Is It Better To Learn Piano or Violin First?
Can’t decide whether you should learn the violin or piano first? We feel you. Choosing your first musical instrument can sometimes be difficult, especially if it’s between a duo of the most popular choices.
You have the option to go for both, but violin and piano lessons cost a good chunk of change. Hence, it may be better to decide on one over the other in the meantime. Not to mention, the last thing a musician wants is to be dubbed “jack of all trades, master of none,” so let’s focus on one instrument at a time. Today, we’ll go over a list of considerations when choosing between the piano and violin as your first instrument.
Piano vs. Violin: Which Is Better To Learn for a Beginner
When choosing between these two instruments, the main concerns are their difficulty levels, costs, quality, and ensemble-friendliness. All these are covered in the following considerations.
1. Pianos Are Pricier
There’s no disputing this in general. Pianos are among the most expensive musical instruments and so many models can be found at many piano stores. Especially where entry-level models are concerned. Think Steinway & Sons and Yamaha; most beginners wouldn’t be willing to spend five to six figures on these items.
And if you’re in the market for an upright piano? Expect to spend no lower than $3,000 on a standard model and $10,000 on a quality one.
On the other hand, violins have lower price entry points, making them more attractive for learners and parents. Both pianos and violins come in models for various skill levels.
Most beginner violins come with only the basic features, but those made for professionals tend to include bells and whistles. For child learners, these instruments come in smaller sizes that are easier to grip, tune, and access the fingerboard.
2. Violins Win for Portability
Concert pianists might find it challenging to practice sufficiently on the road due to the inability to bring their own instruments with them. Portable keyboards should make things easier, but not by much, either. Professionals expect these things to happen and prepare well for them, but how about developing pianists? No doubt they’d be scratching their heads trying to find the best solution.
Since pianos aren’t easy to transport, honing your skills as a pianist could depend highly on limiting your journey to one location or nearby locations. That really isn’t something you can control, and you could still find yourself having to overcome travel hurdles as you go along.

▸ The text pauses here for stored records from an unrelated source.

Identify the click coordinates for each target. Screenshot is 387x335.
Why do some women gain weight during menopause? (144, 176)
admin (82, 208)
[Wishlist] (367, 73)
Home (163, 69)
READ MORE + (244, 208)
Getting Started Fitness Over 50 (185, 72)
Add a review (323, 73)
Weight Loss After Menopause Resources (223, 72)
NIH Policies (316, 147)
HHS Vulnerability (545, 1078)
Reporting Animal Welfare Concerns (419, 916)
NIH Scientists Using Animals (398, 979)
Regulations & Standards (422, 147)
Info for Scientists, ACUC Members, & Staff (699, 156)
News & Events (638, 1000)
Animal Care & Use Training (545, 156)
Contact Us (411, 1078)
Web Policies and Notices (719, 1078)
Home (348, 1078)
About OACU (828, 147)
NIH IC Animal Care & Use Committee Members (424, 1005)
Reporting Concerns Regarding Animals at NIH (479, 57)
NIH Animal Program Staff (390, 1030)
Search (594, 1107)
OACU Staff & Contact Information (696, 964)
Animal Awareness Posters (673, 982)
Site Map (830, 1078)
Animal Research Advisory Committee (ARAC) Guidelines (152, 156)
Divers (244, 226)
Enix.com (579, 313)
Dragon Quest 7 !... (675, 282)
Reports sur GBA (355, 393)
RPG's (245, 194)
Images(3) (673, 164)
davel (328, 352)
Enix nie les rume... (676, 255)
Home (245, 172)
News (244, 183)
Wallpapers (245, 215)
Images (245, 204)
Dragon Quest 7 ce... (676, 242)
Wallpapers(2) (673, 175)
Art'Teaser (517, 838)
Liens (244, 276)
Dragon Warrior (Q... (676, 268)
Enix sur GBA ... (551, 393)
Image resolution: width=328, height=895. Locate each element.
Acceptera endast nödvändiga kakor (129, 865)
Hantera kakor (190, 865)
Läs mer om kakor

If practicing and performing in other places is how you want to learn an instrument, the violin should very much lend to that objective. These instruments are easy to take on a flight, pack up in a car, or carry to a friend’s house. As a student, it’s essential to always have access to an instrument you’re trying to master.
Professional violinists are so attuned to their instrument because they always have it with them. They know the exact sounds it makes because they practice it regularly and don’t have to worry about traveling getting in the way.
You can play your violin within an hour of a recital or audition. Unlike pianos, violins generally allow for practicing until the last minute of most big events.
3. Violins Break More Easily Than the Piano
This is something to consider if you don’t quite have a handle on your instrument just yet. Violins are more fragile and might not be as forgiving to storage errors and handling mistakes as pianos. These are small instruments with delicate parts that you can’t leave exposed for too long. Even dropping your violin once could mean having to replace it.
A beginner trying to learn to position their violin is prone to dropping it. Not to mention, child learners could yet learn the value of caring for their instruments and, thus, break them accidentally and prematurely.
Pianos, on the other hand, while not indestructible, are much more robust than the violin. The worst being careless with these instruments can lead to are a few scratches and a blemish or two on the finish. That’ll still hurt, but scratches, blemishes, and even dents don’t make an unusable piano.
4. The Violin Is More Difficult To Learn
While mastering the piano is not an easy feat by any means, violin mastery involves a stiffer learning curve. Even starting, you’d have to put yourself in all these awkward positions to play the instrument correctly. You also have to master holding the bow and positioning the chin rest at the perfect angle.
A strong ear is also something you need to develop early on when learning the violin. When learning how to tune correctly, young students may end up breaking a few strings in the process.
So, Which Should You Learn First?
Both instruments have their pros and cons, as you can very well see above. At the end of the day, it’s really all about what your heart tells you. After all, your passion and determination to master an instrument should see you through the challenges of playing one.